An update on Richard Noll and Psychiatric Times:
http://littlerascalsdaycarecase.org/Archive/14Q1/140220Gutheil.htm
For 18 years, I have been a volunteer moderator in social networking websites focused on chronic face pain. In this role, I see a flip side of the satanic ritual abuse picture: the non-benign neglect or abuse of patients with rare or complex medical disorders, aided by psychiatrists and psychologists.
I have corresponded with hundreds if not thousands of chronic pain and rare disorder patients who have been dismissed as head cases. I believe there is plausible evidence that the simple assignment of a psychosomatic diagnosis in the medical records of a pain patient may be directly responsible for a 250% increase in suicide risk. My conviction is based on a very large-sample study of suicide rates associated with seven documented non-cancer pain conditions, in a population of 4.5 million US veterans of military service. My published paper on the issue is titled “Psychogenic Pain and Iatrogenic Suicide” [http://dxsummit.org/archives/1002].

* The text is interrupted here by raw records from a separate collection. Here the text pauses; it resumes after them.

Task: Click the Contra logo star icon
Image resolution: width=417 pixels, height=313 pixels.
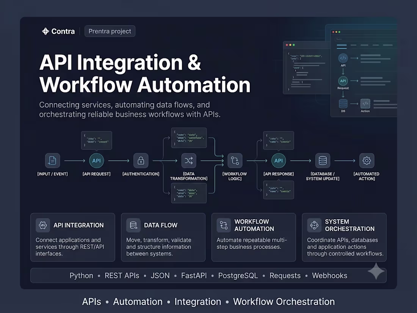Action: pos(45,31)
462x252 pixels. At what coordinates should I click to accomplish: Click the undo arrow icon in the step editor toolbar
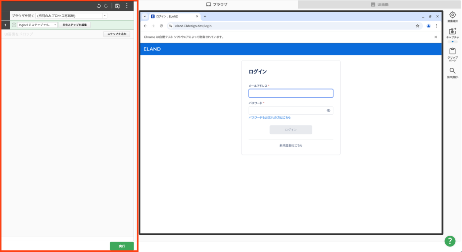[x=99, y=6]
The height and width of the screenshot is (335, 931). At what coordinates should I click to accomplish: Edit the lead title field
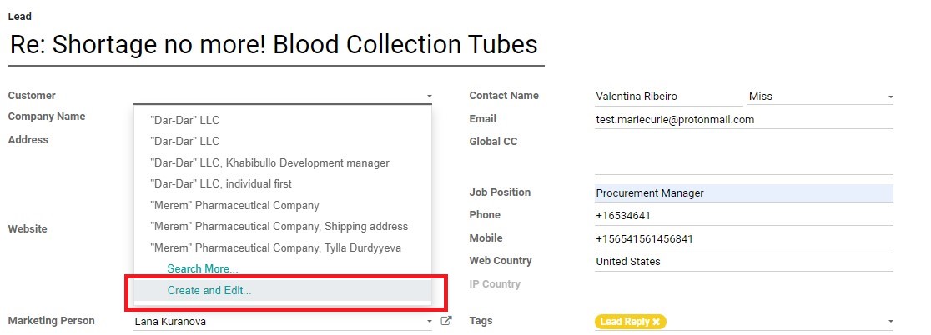[x=276, y=45]
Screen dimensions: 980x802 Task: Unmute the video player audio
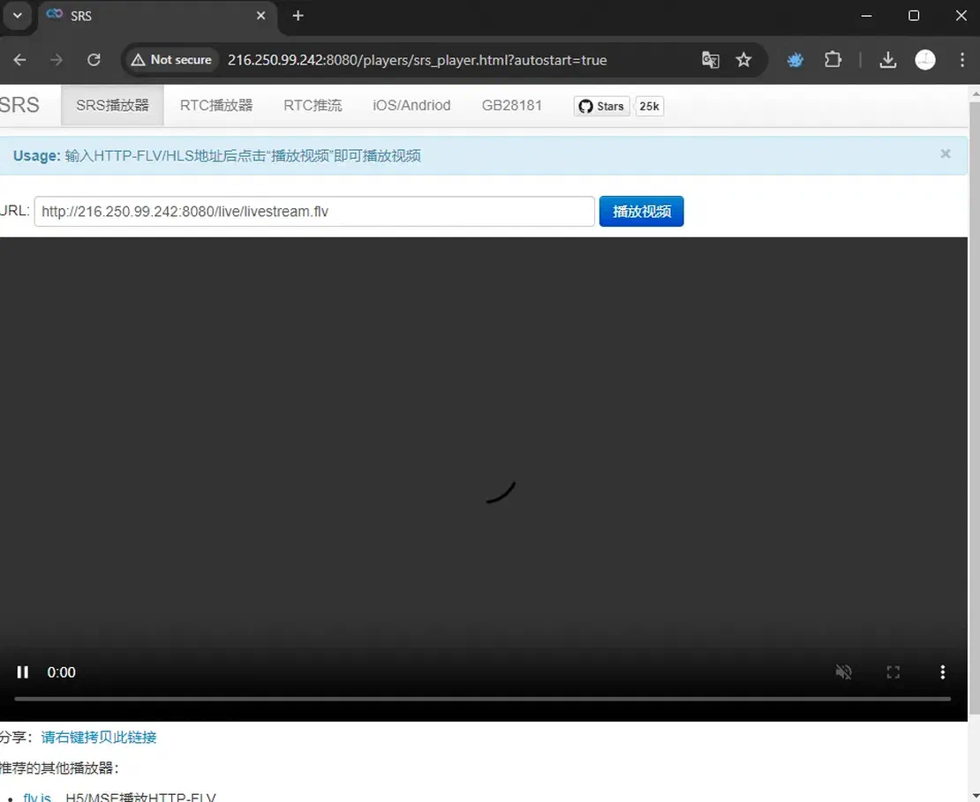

As an informed layman, I cannot claim with authority that there is no such thing as “dissociative disorders”. What I can confidently suggest from protracted search of the medical literature is that medical evidence for such disorders is fragmentary, subjective, judgmental on the part of practitioners and ill-supported in field trials. If it were up to me, the entire field of psychosomatic medicine would be legally abolished and its practitioners barred. The harms done to medical patients by misapplications of this field, are legion. Evidence for positive outcomes among those treated for “somatoform” issues is missing or very weak. It is time and past time that psychiatric professionals owned this debacle and took steps to put their own houses in order.